→ TEXT PROVIDED:
◆ ◆ ◆ ◆ ◆ ◆ ◆
2021-04-01 Thread Eric Auger
The tests exercise the VGIC_V3 device creation including the
associated KVM_DEV_ARM_VGIC_GRP_ADDR group attributes:

- KVM_VGIC_V3_ADDR_TYPE_DIST/REDIST
- KVM_VGIC_V3_ADDR_TYPE_REDIST_REGION

Some other tests dedicate to KVM_DEV_ARM_VGIC_GRP_REDIST_REGS group
and especially the GICR_TYPER read. The goal was to test the case
recently fixed by commit 23bde34771f1
("KVM: arm64: vgic-v3: Drop the reporting of GICR_TYPER.Last for userspace").
◆ ◆ ◆ ◆ ◆ ◆ ◆
→ RECORD SET:
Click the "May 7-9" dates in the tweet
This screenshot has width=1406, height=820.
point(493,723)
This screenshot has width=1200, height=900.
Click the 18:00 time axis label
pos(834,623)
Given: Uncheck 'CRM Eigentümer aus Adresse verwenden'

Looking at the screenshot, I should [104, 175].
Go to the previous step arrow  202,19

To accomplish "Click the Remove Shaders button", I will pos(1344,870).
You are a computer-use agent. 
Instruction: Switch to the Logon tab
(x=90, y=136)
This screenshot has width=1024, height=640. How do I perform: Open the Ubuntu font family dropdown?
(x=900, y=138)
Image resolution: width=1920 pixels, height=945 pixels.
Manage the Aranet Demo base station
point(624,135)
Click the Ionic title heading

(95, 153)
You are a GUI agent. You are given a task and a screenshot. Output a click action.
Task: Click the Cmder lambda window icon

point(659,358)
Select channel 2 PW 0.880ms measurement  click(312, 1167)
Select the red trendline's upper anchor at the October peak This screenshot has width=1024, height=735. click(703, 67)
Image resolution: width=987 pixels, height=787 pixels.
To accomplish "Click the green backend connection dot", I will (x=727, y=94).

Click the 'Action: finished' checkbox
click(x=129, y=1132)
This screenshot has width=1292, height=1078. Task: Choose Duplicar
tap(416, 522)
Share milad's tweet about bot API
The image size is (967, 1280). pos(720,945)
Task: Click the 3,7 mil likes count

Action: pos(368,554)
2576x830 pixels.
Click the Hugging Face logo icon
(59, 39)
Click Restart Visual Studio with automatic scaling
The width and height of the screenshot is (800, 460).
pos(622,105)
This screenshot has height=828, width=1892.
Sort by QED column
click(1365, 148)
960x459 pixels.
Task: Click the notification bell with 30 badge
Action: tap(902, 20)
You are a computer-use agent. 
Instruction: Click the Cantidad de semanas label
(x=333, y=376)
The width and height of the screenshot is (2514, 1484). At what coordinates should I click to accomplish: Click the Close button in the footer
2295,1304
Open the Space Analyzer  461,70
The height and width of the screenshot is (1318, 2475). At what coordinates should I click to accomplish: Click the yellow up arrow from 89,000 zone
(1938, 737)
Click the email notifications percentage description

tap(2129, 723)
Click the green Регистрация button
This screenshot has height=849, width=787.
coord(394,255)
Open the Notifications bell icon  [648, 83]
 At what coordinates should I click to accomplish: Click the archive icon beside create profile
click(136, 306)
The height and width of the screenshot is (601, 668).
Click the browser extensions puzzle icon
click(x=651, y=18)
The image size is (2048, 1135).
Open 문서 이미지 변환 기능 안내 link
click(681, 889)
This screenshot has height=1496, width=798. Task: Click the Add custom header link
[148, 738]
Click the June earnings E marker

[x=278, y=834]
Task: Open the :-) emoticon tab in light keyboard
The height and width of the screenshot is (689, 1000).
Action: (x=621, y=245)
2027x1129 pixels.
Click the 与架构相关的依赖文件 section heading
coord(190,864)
◆ ◆ ◆ ◆ ◆ ◆ ◆
→ REQUIRED TASKS:
1) Answer these questions from the VGIC tests thread.
(a) Which device's creation do the tests exercise?
(b) Which register read do some other tests especially target?
(c) Which commit recently fixed the case those tests aim at?
2) Print everything in the entries from their first line down to the line containing "(x=900, y=138)", including both ends.
The entries bear no relation to the VGIC tests thread.

→ EXPECTED ANSWERS:
1)
(a) The VGIC_V3 device.
(b) The GICR_TYPER read.
(c) Commit 23bde34771f1.

2)
Click the "May 7-9" dates in the tweet
This screenshot has width=1406, height=820.
point(493,723)
This screenshot has width=1200, height=900.
Click the 18:00 time axis label
pos(834,623)
Given: Uncheck 'CRM Eigentümer aus Adresse verwenden'

Looking at the screenshot, I should [104, 175].
Go to the previous step arrow  202,19

To accomplish "Click the Remove Shaders button", I will pos(1344,870).
You are a computer-use agent. 
Instruction: Switch to the Logon tab
(x=90, y=136)
This screenshot has width=1024, height=640. How do I perform: Open the Ubuntu font family dropdown?
(x=900, y=138)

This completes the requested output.